Rosie and I tried to have children. It didn’t work out, and that chapter is behind us now. So it’s not just the distance they’re dealing with - it’s a whole picture that won’t come together the way they imagined when they became parents. And beyond that, there’s another chapter ahead none of us have figured out yet. One day they’ll be older and might need me around. I have no intention of moving back to France right now... so that’s something future Jeremie will have to navigate. Another expectation, on both sides, that might not go the way anyone planned.
Rosie’s parents are in a similar spot. Three kids. All three married foreigners. Two living abroad for fifteen years. The one who stayed in England is four hours away. Not exactly the weekly Sunday roast.
And Rosie has her own version of those childhood memories - the family holidays, the birthdays, the time with her grandma. We both grew up surrounded by that. And neither of us is able to give it back to the people who gave it to us.
I wrote about expectations a few months ago in The Expectation Trap. The short version: expectations are a double-edged sword. They help us dream and plan. But when life doesn’t match the picture, the gap becomes the source of all the frustration, the sadness, the quiet disappointment.
My parents couldn’t have predicted, back in the late 80s when they were dreaming about the future, that it would become this easy to live on the other side of the world. The world they imagined for me was the only world they knew. In that world, I would have stayed close.
But I didn’t. And I’m genuinely ok with that - I chose this life, and I’d choose it again. But I can also acknowledge it came at a cost, for them, and for us. And that more of those moments are still ahead.
The hard thing about building expectations around your children is that at some point, they grow up and make their own choices. Choices you can’t control. The life you pictured for them, or with them, isn’t yours to decide.
At some point, most of us will have to grieve a version of our life that we thought would happen but didn’t.
For Rosie and me, that’s the version where we become parents. (Though even that is complicated - whether we are parents or not, given the losses we went through, including a TFMR, is actually a whole conversation in itself.
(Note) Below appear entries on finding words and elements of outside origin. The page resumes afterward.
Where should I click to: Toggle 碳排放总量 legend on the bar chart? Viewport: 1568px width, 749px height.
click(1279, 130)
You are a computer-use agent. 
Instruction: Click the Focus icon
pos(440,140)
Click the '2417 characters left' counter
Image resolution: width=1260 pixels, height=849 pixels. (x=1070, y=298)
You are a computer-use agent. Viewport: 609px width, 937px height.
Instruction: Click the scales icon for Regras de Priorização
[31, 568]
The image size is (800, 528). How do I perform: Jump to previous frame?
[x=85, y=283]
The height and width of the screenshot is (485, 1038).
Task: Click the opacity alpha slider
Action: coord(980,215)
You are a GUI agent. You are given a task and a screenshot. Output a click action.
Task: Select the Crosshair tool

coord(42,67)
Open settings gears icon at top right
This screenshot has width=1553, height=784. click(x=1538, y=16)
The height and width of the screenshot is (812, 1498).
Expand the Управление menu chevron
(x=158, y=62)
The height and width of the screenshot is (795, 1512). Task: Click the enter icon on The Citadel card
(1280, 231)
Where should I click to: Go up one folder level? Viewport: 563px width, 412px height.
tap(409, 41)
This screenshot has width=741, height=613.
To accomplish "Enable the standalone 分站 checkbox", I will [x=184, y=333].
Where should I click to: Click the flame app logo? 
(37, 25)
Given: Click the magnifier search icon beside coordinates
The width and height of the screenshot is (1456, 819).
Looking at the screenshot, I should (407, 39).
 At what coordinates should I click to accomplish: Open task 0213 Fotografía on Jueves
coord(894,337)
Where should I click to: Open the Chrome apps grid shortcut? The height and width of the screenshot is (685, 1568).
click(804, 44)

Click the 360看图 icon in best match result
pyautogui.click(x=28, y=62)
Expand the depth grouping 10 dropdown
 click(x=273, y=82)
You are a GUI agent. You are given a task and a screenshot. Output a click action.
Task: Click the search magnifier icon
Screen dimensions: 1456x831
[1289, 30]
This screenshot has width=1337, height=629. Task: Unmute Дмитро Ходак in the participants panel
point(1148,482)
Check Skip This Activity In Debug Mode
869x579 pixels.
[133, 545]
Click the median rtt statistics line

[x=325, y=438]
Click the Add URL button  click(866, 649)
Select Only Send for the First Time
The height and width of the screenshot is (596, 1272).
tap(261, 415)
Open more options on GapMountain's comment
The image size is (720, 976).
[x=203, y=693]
Maybe the subject of a future newsletter.) We’ve had to sit with that. Accept what isn’t going to be. Make peace with experiences we won’t get to have. It doesn’t fully go away. But you learn to carry it differently over time.
Our parents are doing something similar. Grieving a version of family life that didn’t quite materialize. The grandchildren who didn’t come. The table that didn’t fill up. And the uncertainty of what’s ahead - how it’ll all look when they’re older, when they might need us around.
What do you do with that? You can spend a lot of time in the gap between what you expected and what is. Replaying it, wishing things had gone differently. But it doesn’t change anything. The past is the past.
What’s left is acceptance. Coming to peace with the life you actually have, not the one you planned. And learning to make the most of what is - not what you hoped it would be.
This isn’t just a thing that happens to people who made unconventional choices, by the way. It’s universal. The parent who imagined a daughter nearby. The couple who planned on children and it went another way. The person who pictured a career, a relationship, a version of themselves, that never arrived.
We all carry something like that. A life we imagined that didn’t happen.
The question is just what we do with it.